■ COMPITI RICHIESTI
A: Traduci in inglese questa frase del brano sulle Eolie: «Dopo Milazzo, l’arcipelago delle Eolie spalanca le porte di un mondo turbato dall’incoscienza fragorosa dell’uomo.»
B: Secondo il brano sulle Eolie, in quale anno l’Unesco ha dichiarato queste isole patrimonio dell’umanità?

##### BRANO RIPORTATO #####

Salina (foto GC)
Dopo Milazzo, l’arcipelago delle Eolie spalanca le porte di un mondo turbato dall’incoscienza fragorosa dell’uomo. Da aliscafi e navi, dall’inquinamento acustico e del mare. Così la modernità si fa barbarica e violenta la natura, la sua ricchezza: il mare ancora mare, l’aria ancora pulita, il vento e il silenzio del Tirreno con la loro profondità misteriosa.
In queste isole, dichiarate patrimonio dell’umanità dall’Unesco nel 2000, la terra geme ancora, i vulcani sono attivi, e il loro richiamarsi a vicenda da lontano – sagome e corpi che traspaiono da un’età senza tempo – le rende irraggiungibili e vicine. Come il sogno.
Salina, modella da lontano i seni di una terra palpitante, vergine che riposa nelle acque, ristorandosi dalla lunga fatica del partorire se stessa. Anello e cerchio di acqua, di fuoco e di cielo in cui solo l’uomo è fuori posto. Ma se hai l’ardire e la vergogna di attraversarla, o di sfiorarla appena, sai che ne infrangi l’integrità, il suo essere schiva e taciturna.

##### DATI REGISTRATI #####

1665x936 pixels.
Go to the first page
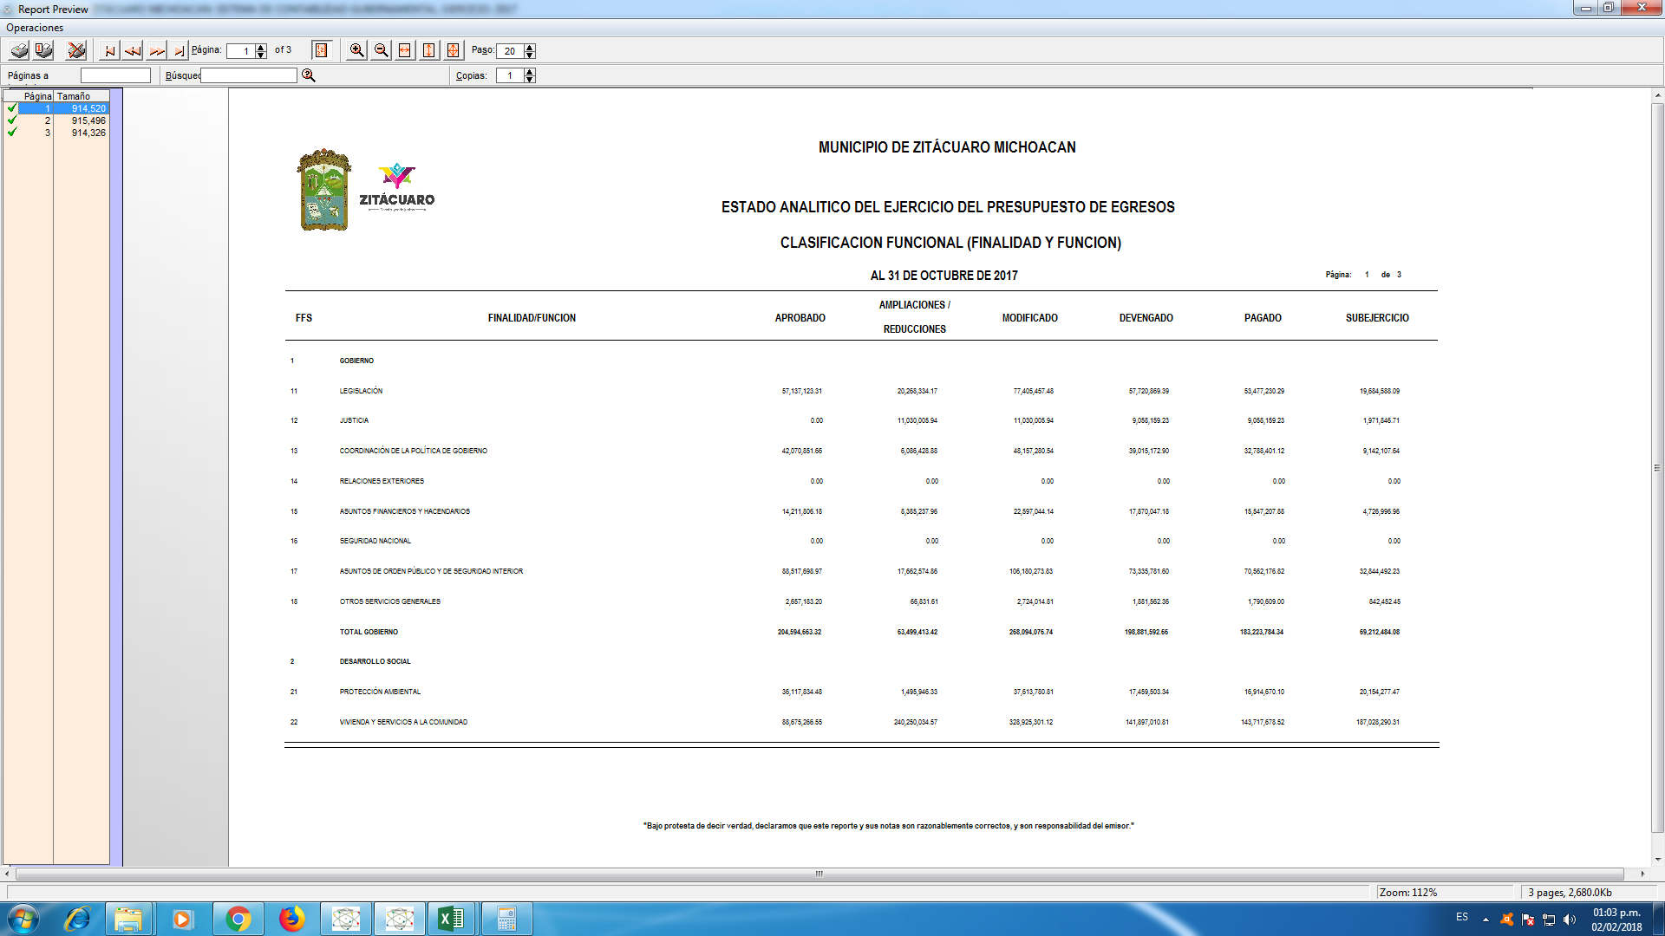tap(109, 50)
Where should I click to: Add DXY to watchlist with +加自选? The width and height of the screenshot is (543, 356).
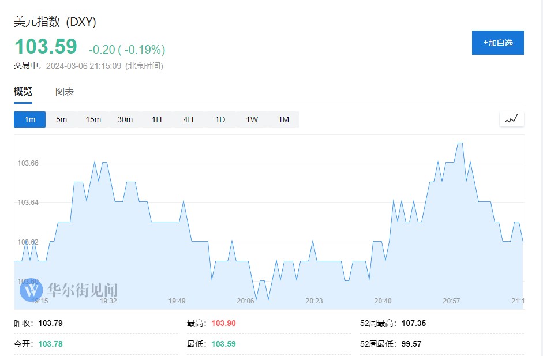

#####
##### DATI REGISTRATI #####

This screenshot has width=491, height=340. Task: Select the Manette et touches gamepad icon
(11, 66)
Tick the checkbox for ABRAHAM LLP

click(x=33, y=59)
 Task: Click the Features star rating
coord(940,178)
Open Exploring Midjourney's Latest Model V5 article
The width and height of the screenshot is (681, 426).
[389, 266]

#####

■ ELENCO SOLUZIONI
A: After Milazzo, the Aeolian archipelago throws open the doors to a world disturbed by man's thunderous recklessness.

B: Nel 2000.